[erlang-questions] Using ETS for large amounts of data?
Ryan Zezeski
rzezeski@REDACTED
Tue Sep 7 05:31:26 CEST 2010
On Mon, Aug 30, 2010 at 5:56 AM, Hynek Vychodil <hynek@REDACTED> wrote:
> I have very similar experience.
>
> So keeping it in one big binary and store only pointers will save you
> 300 - 400 MB of data depending of length of item (16-26B). Anyway
> using better tuned k/v storage would be better.
>
>
Did you check erlang:memory/0 by any chance? If I run your example in the
shell directly vs. it it's own process I get drastically different results,
memory wise. It seems when running your example in the shell that ERTS
holds onto all the binaries.
36> ets:info(T).
[{memory,161554577},
{owner,<0.31.0>},
{heir,none},
{name,foo2},
{size,10000000},
{node,nonode@REDACTED},
{named_table,false},
{type,set},
{keypos,1},
{protection,private}]
37> erlang:memory().
[{total,2108524432},
{processes,1150232},
{processes_used,1135752},
{system,2107374200},
{atom,619969},
{atom_used,593262},
{binary,646419816},
{code,5920745},
{ets,1452847016}]
Note that I'm running a 64-bit VM. Here is the same information when
running in a separate process spawned in the shell.
21> Pid ! {from,get}.
Info: [{memory,141554577},
{owner,<0.70.0>},
{heir,none},
{name,foo},
{size,10000000},
{node,nonode@REDACTED},
{named_table,false},
{type,set},
{keypos,1},
{protection,protected}]
{from,get}
22> erlang:memory().
[{total,1302212544},
{processes,1245760},
{processes_used,1232080},
{system,1300966784},
{atom,619969},
{atom_used,593175},
{binary,22272},
{code,5920745},
{ets,1292837352}]
Notice that the binary memory varies greatly between the two methods.
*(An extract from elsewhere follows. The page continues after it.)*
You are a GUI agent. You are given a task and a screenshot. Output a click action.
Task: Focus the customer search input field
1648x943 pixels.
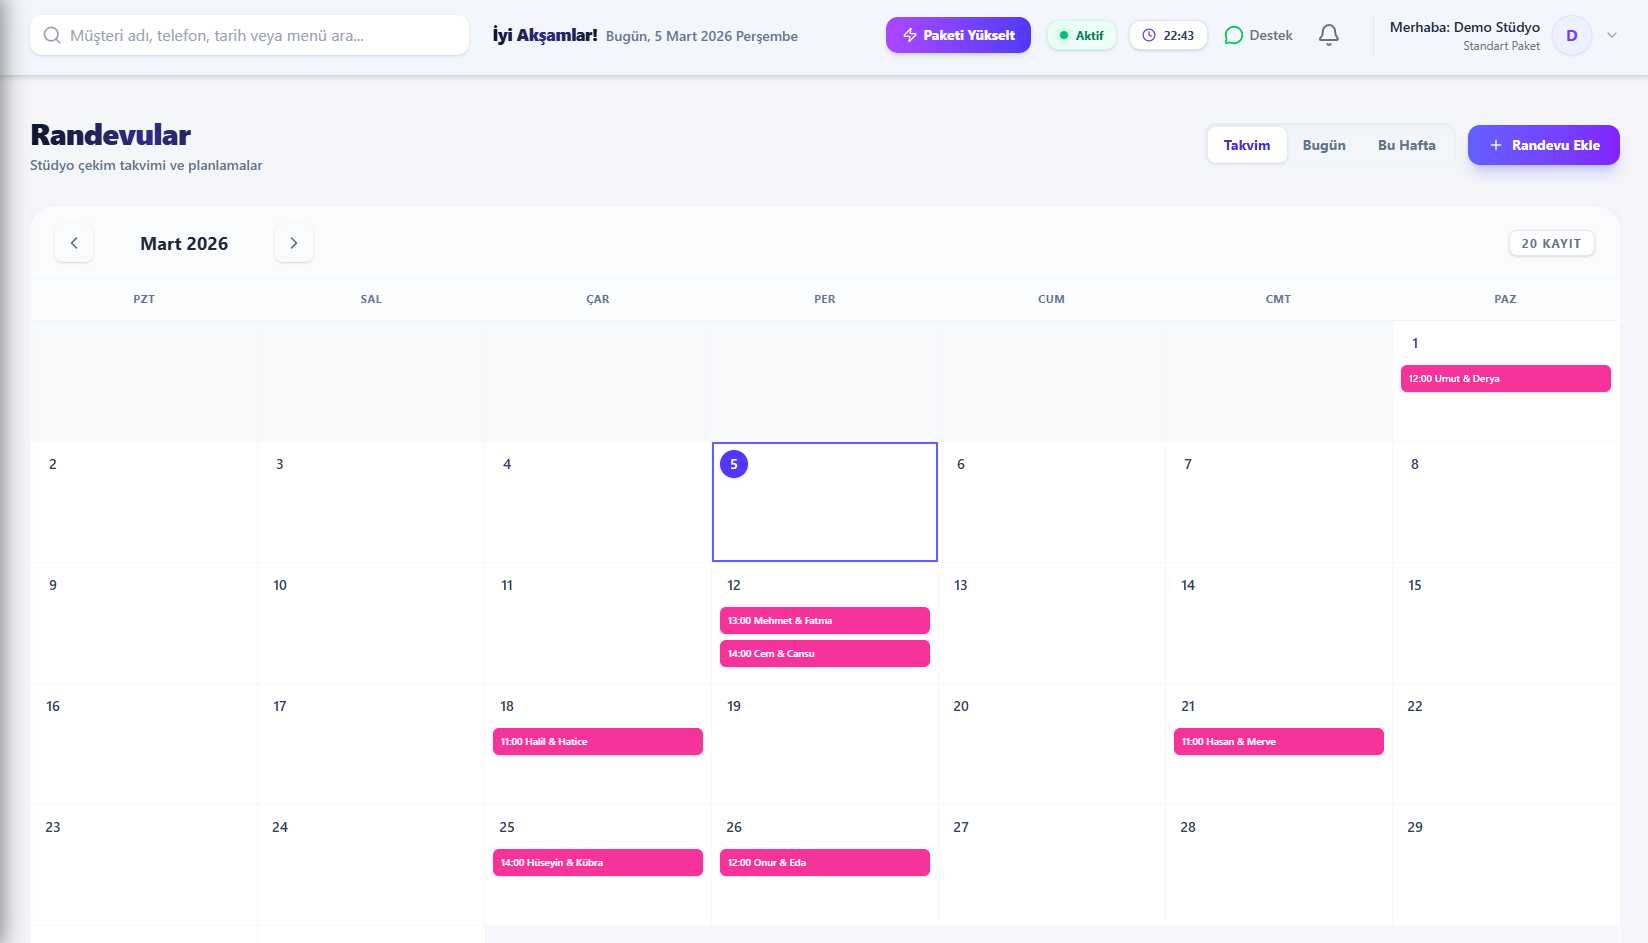(260, 36)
I recently ran a bunch of tests on binaries to try to understand their
behavior better. I'm also using them to handle large (500M+) CSV files. I
noticed that if I split the CSV file into a list of lists (i.e. a list of
all the column values) using the binary:split function it consumed a _lot_
of memory. I thought that this would be efficient because after reading the
docs I was under the impression that the sub binaries would simply reference
the bigger binary off-heap but the behavior I noticed seemed to indicate
that depending on the size of the binary resulting from split it might
reside on the heap. If that's actually what was happening, I'm not sure. I
ended up re-writing my functions to transform the CSV a line at a time and
build up a new binary in an accumulator. This performed much better and
uses much less memory. Anyways, this is slightly tangential to the problem
being discussed so maybe I'll just post a new thread.